31 Bias of an Estimator

In this chapter, we will begin to discuss what makes an estimator good or bad. We will see cases where the MLE is not good and learn strategies for improving upon the MLE.

31.1 German Tank Problem

During World War II, the Allied forces sought to estimate the production of German military equipment, particularly tanks, based on limited data. While intelligence reports provided some information, they were often incomplete or unreliable. Instead, the Allies used information from the German tanks that they captured.

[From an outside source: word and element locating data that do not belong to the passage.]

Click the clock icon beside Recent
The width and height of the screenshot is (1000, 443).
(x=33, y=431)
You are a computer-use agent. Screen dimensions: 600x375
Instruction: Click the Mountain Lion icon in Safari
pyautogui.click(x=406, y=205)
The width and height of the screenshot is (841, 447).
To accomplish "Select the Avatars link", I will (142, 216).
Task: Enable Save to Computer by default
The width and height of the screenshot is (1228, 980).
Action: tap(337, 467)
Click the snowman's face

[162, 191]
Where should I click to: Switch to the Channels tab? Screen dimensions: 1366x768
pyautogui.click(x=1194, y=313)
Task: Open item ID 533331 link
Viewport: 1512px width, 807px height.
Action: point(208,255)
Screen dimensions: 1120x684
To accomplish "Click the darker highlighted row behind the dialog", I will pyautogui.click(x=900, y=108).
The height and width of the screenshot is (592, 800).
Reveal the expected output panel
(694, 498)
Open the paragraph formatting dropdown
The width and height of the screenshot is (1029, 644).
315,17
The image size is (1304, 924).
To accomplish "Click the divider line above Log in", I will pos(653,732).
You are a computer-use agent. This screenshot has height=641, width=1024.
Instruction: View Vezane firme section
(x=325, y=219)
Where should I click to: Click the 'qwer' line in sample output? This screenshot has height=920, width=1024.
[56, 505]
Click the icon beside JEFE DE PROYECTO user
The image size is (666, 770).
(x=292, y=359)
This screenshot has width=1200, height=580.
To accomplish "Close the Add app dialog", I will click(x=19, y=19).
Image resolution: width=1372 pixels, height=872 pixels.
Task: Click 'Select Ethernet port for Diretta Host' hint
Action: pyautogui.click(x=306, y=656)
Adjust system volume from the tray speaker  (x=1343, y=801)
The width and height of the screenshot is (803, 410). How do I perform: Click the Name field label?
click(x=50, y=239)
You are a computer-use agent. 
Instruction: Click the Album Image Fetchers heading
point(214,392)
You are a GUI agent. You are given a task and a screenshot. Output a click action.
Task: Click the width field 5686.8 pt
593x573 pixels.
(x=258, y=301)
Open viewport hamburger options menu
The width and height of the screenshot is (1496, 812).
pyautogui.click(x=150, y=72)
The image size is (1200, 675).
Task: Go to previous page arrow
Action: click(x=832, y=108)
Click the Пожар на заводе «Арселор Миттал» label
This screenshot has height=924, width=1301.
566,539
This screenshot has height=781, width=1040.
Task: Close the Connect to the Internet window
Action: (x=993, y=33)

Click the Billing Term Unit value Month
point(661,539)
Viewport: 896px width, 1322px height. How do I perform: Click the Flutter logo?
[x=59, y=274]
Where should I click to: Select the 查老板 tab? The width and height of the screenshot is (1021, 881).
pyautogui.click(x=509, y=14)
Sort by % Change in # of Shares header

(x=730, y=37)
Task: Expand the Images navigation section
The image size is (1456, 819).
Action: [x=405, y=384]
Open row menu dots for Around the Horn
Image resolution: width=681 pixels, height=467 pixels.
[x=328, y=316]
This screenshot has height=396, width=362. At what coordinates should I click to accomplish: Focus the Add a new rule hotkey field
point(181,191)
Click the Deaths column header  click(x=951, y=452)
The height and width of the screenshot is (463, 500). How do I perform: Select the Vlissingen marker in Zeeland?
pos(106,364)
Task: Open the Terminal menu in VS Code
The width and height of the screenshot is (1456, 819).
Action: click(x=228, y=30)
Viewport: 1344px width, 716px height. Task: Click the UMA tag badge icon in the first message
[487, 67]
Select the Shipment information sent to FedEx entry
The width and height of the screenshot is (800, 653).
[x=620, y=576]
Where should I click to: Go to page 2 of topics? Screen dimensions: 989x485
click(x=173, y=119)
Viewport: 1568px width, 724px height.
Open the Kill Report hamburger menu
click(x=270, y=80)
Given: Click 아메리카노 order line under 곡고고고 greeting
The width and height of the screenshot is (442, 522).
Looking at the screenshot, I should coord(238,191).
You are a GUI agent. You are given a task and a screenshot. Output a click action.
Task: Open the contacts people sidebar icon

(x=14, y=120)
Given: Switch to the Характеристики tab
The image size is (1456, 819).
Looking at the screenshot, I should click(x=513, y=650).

Photo from Bundesarchiv, Bild 183-H26258, distributed under a CC-BY-SA 3.0 DE license

As it turns out, the Germans assigned sequential serial numbers to the tanks that they produced. For simplicity, we will assume that the first tank was assigned a serial number of 1, the second tank was assigned a serial number of 2, and so on. Let’s suppose that 10 tanks from one production line were captured, and they had the following serial numbers:

\[203, 194, 148, 241, 64, 142, 188, 100, 23, 153. \tag{31.1}\]

What should our estimate of \(N\), the total number of tanks be? Let’s use the principle of maximum likelihood. To determine the likelihood \(L(N)\), we need to determine the probability of observing the above sample.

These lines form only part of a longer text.